DFE parametrizations

DFE parametrizations#

The DFE needs to be parametrized in some way in order to be amenable to maximum likelihood estimation. GammaExpParametrization is used by default. Other parametrizations are also implemented (cf. parametrization). You can also create your own parametrization by subclassing Parametrization.

To see how the parametrization affects the shape of the DFE, we use our example data for B. pendula.

import fastdfe as fd
import logging

# set logging level to only show very important messages
logging.getLogger('fastdfe').setLevel(logging.FATAL)

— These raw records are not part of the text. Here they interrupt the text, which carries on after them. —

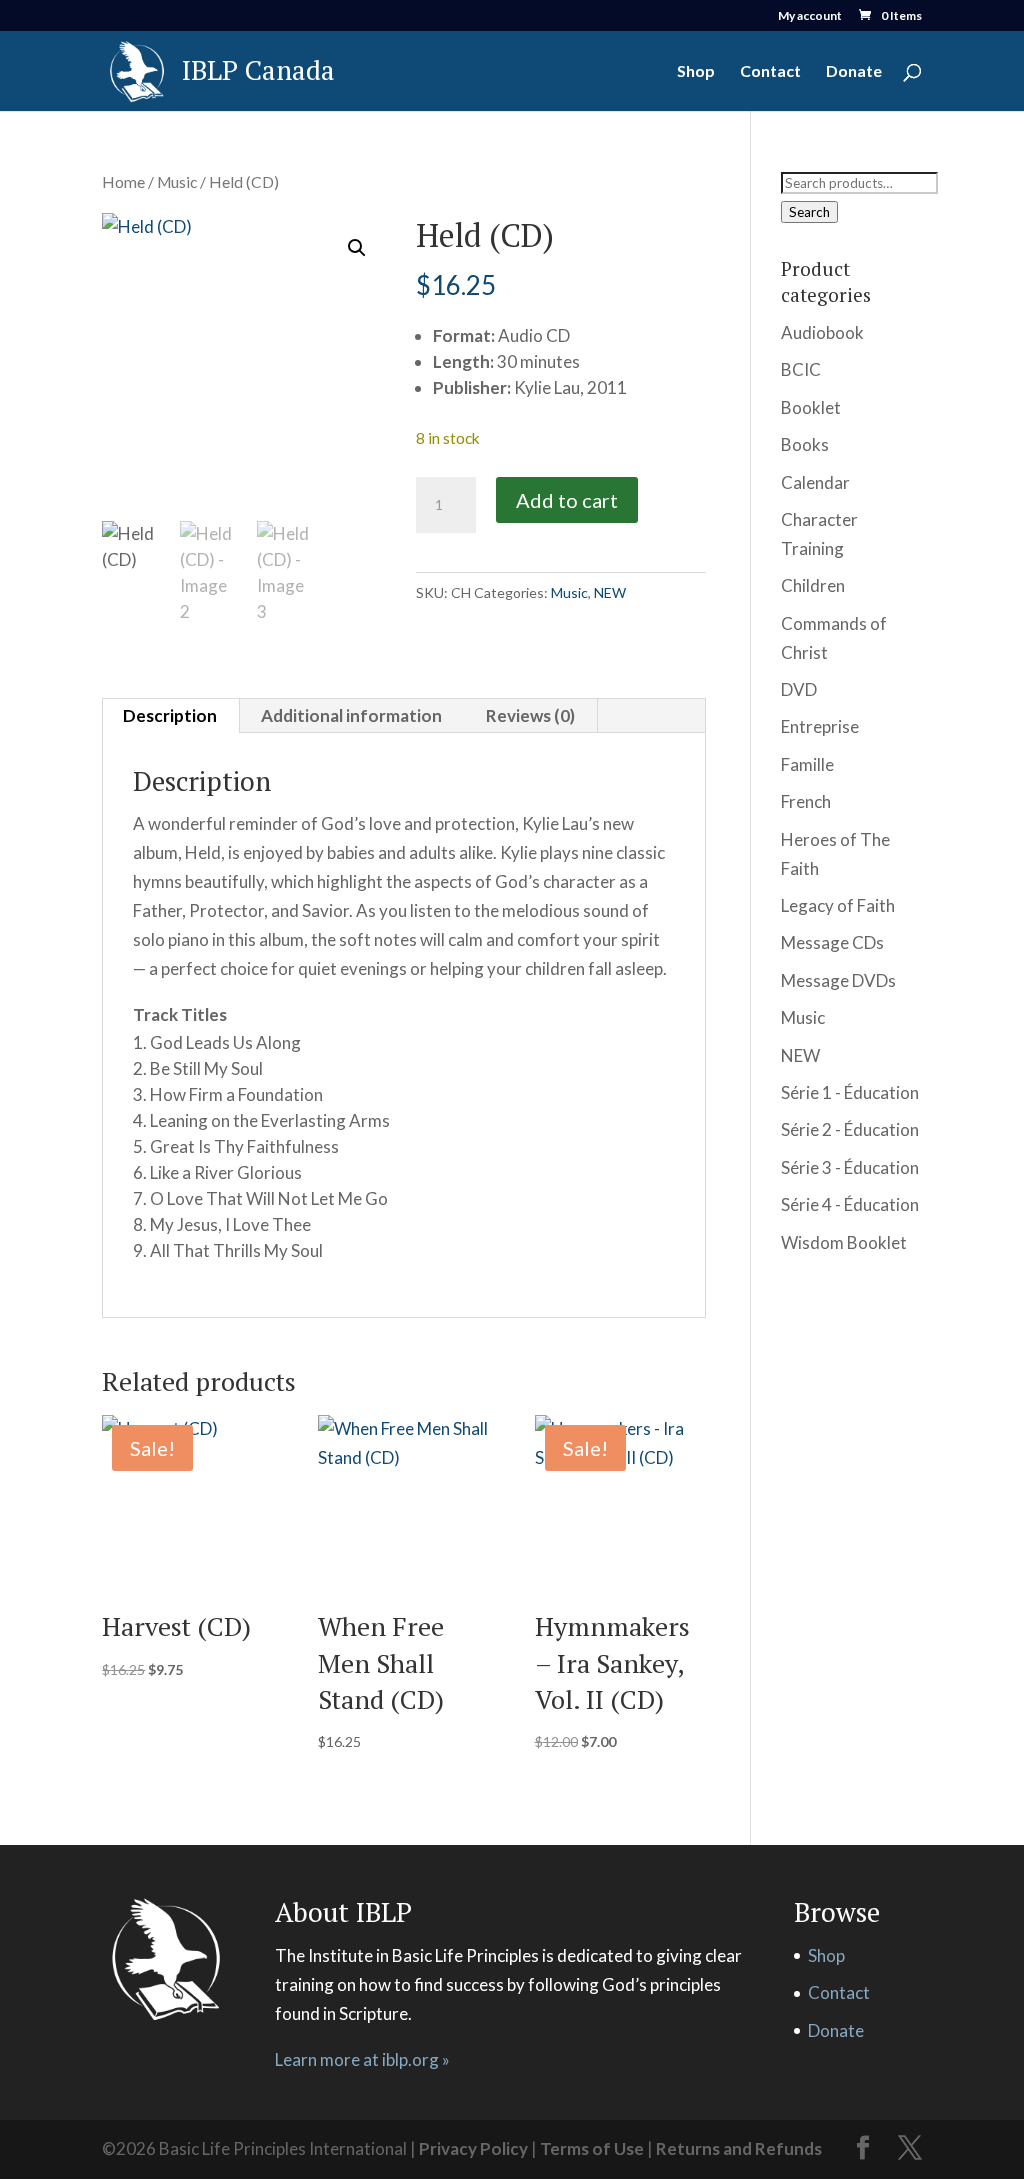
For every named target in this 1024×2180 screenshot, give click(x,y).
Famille (807, 764)
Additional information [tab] (351, 715)
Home (123, 182)
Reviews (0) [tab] (530, 715)
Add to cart (567, 500)
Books (805, 444)
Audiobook (822, 332)
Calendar (815, 482)
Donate (854, 72)
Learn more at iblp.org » (362, 2059)
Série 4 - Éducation (850, 1204)
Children (813, 585)
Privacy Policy (473, 2148)
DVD (799, 689)
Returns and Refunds (739, 2148)
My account (810, 16)
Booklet (811, 407)
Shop (696, 72)
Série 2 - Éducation (850, 1129)
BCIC (801, 369)
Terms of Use (592, 2148)
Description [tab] (170, 715)
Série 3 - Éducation (850, 1167)
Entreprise (820, 726)
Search (809, 212)
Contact (770, 72)
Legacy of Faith (838, 905)
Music (177, 182)
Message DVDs (838, 980)
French (806, 801)
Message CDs (832, 942)
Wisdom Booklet (844, 1242)
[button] (357, 248)
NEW (610, 592)
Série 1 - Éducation (850, 1092)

# the different DFE parametrizations
parametrizations = [
    fd.GammaExpParametrization(),
    fd.DiscreteParametrization(),
    fd.GammaDiscreteParametrization(),
    fd.DisplacedGammaParametrization()
]

inferences = []
for p in parametrizations:
    # create inference object
    inference = fd.BaseInference(
        sfs_neut=fd.Spectrum([177130, 997, 441, 228, 156, 117, 114, 83, 105, 109, 652]),
        sfs_sel=fd.Spectrum([797939, 1329, 499, 265, 162, 104, 117, 90, 94, 119, 794]),
        model=p,
        do_bootstrap=True
    )

    # run inference
    inference.run()

    inferences.append(inference)

# plot the inferred DFEs
fd.Inference.plot_discretized(
    inferences=inferences,
    labels=[p.__class__.__name__ for p in parametrizations]
);
Discretization>Precomputing: 100%|██████████| 9/9 [00:00<00:00, 48.60it/s]
BaseInference>Performing inference: 100%|██████████| 10/10 [00:00<00:00, 16.84it/s]
BaseInference>Bootstrapping: 100%|██████████| 100/100 [00:01<00:00, 59.85it/s]
Discretization>Precomputing: 100%|██████████| 9/9 [00:00<00:00, 27.06it/s]
BaseInference>Performing inference: 100%|██████████| 10/10 [00:00<00:00, 17.51it/s]
BaseInference>Bootstrapping: 100%|██████████| 100/100 [00:02<00:00, 38.58it/s]
Discretization>Precomputing: 100%|██████████| 9/9 [00:00<00:00, 26.41it/s]
BaseInference>Performing inference: 100%|██████████| 10/10 [00:00<00:00, 18.75it/s]
BaseInference>Bootstrapping: 100%|██████████| 100/100 [00:01<00:00, 74.38it/s] 
Discretization>Precomputing: 100%|██████████| 9/9 [00:00<00:00, 26.50it/s]
BaseInference>Performing inference: 100%|██████████| 10/10 [00:00<00:00, 12.25it/s]
BaseInference>Bootstrapping: 100%|██████████| 100/100 [00:01<00:00, 50.46it/s]
../../_images/ddb95e8727795cb434377c7fb6a2117d031d6cf2c7fa178622f74c2763f5e46f.png

The shape is rather similar overall, but DiscreteParametrization appears to have larger confidence intervals.